• _What you need to do_
#1 List every thing that the gentrification post says the "so-called progressive Portland neo-yuppies" value.
#2 Rewrite everything in the gentrification post from "After all these" down to "doing to ourselves?", putting "Big Brother" in place of "Survivor".

--- Selected text ---

Why is this neighborhood gentrified? Why was this once black neighborhood suddenly full of white liberals with coffeeshops? Why don't the black kids shop here? Why are the white kids suspicious? Why was the fucking barista taking the tips out of the tip jar right then anyway? Why is this a race thing? Because it *is* a race thing. It's not a thug thing or a criminal thing. It's black kids in their once black neighborhood stealing tips from white baristas who sell coffee to white geeksters who have taken over their street with the things the so-called progressive Portland neo-yuppies value: bike shops and food co-ops and indie rock bars and clothing boutiques and 80-million goddamn coffeeshops.

After all these years, what is the solution? What changes this scenerio? What do we do? How do we learn to like each other, to look after each other, to care for each other, to understand something of who we all are? What's the missing piece, the missing equation in this value system that keeps people so separate and contentious? Case in point: the next season of Survivor plans to separate the contestants by race. To prove what? To appeal to whom? What century are we living in?? What are we doing to ourselves?

the bubble, deflating

Having heard about it on NPR and read about it in the New York Times, I now see evidence of it all over my neighborhood: the housing bubble is bursting. If not "bursting" at least it's deflating. My thrivingly gentrified, Northeast Portland neighborhood is full of recently snatched up and newly renovated bungalows that have been sitting still while their values have been skyrocketing out of all proportion. That is, until now. Over the past week, "for sale" signs have sprung up all over like the late-season sunflowers that proliferate in this 'hood. Looks like the fun stops here. All those folks who moved in fast and hoped for a windfall in such a crazy market are now trying to get out quick while they can still, with a straight face, ask for upwards of $400,000 for a three-bedroom craftsman bungalow in a neighborhood now being called the "Alberta Arts Discrict" (not the "you'll get shot by gangs" district of ten years ago). Good luck, folks.

--- Given entries ---

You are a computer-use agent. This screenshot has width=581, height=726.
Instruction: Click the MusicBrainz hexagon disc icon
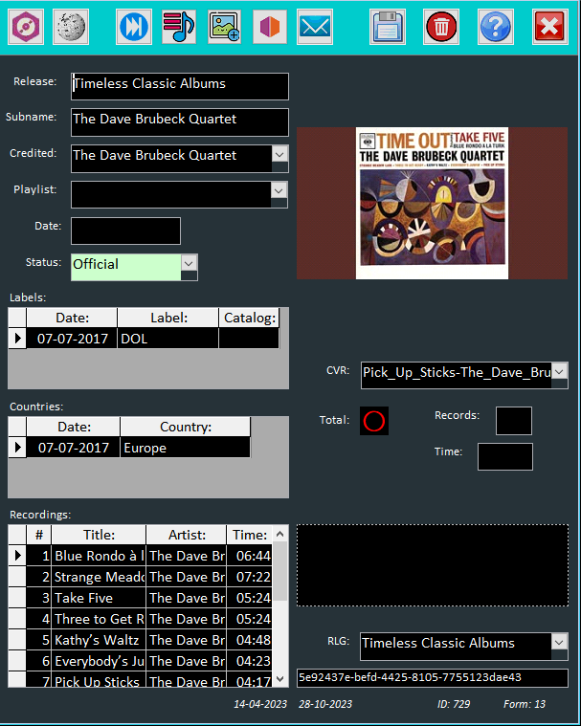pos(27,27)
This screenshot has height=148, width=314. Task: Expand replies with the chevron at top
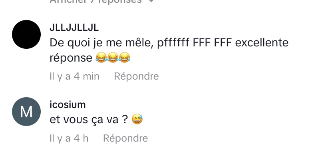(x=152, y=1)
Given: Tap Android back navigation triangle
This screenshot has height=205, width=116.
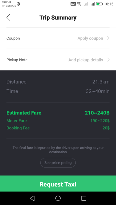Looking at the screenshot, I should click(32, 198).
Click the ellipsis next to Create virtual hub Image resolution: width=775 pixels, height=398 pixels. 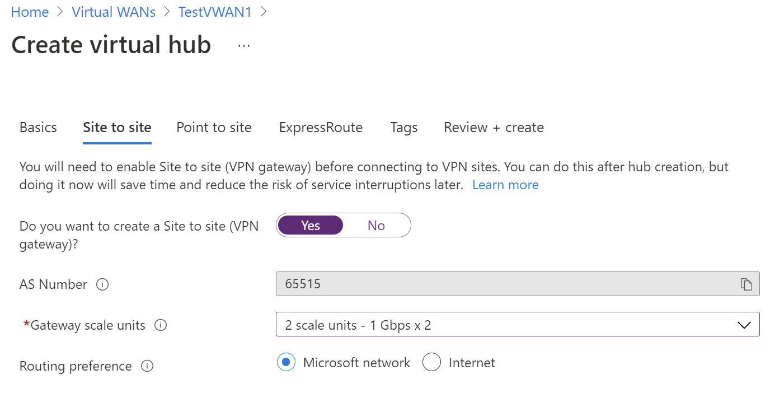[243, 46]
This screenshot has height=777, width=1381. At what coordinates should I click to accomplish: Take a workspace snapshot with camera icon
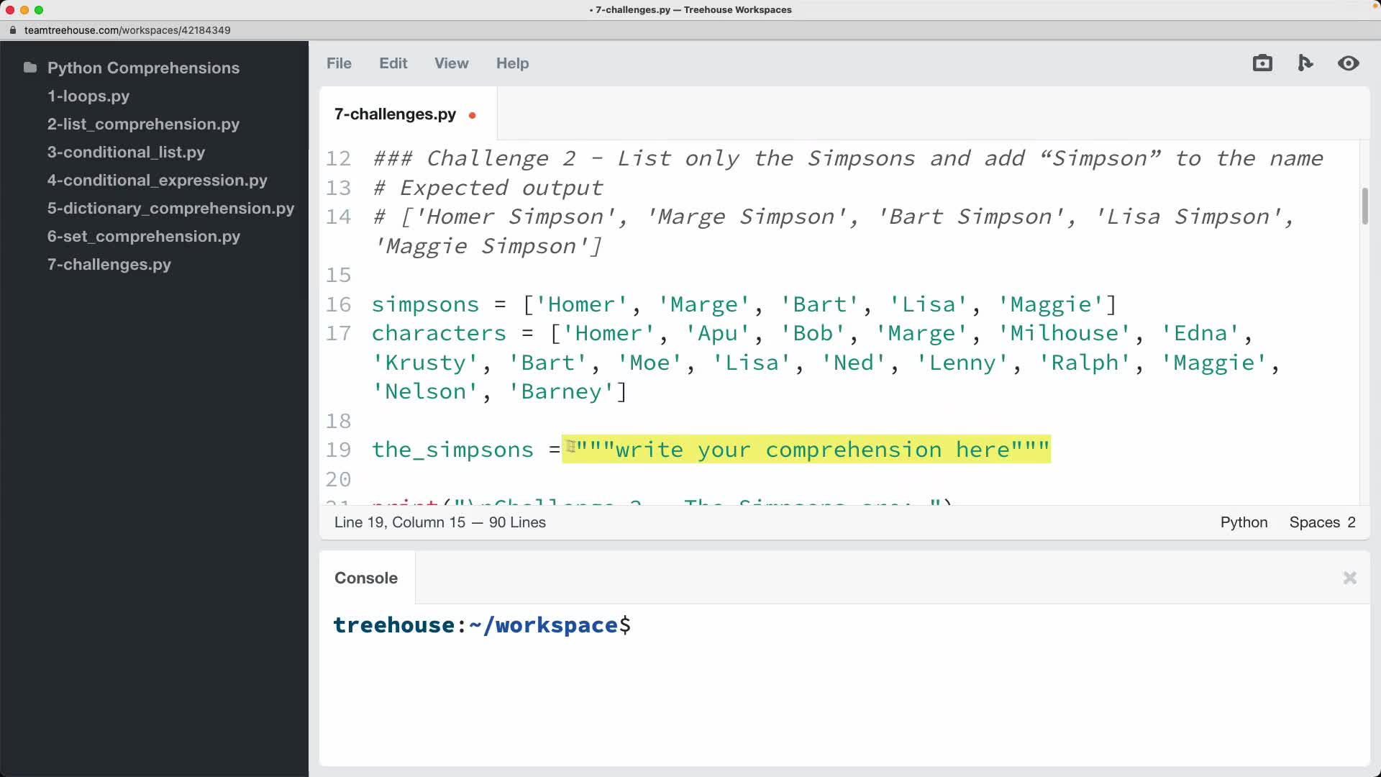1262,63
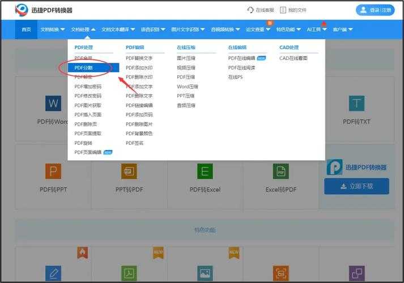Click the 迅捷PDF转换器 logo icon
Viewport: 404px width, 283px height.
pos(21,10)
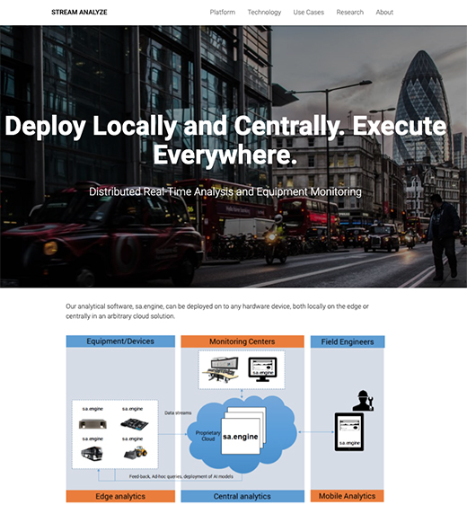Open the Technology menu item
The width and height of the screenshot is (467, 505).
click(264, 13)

---

• _The answers_
#1 bike shops, food co-ops, indie rock bars, clothing boutiques, coffeeshops

#2
After all these years, what is the solution? What changes this scenerio? What do we do? How do we learn to like each other, to look after each other, to care for each other, to understand something of who we all are? What's the missing piece, the missing equation in this value system that keeps people so separate and contentious? Case in point: the next season of Big Brother plans to separate the contestants by race. To prove what? To appeal to whom? What century are we living in?? What are we doing to ourselves?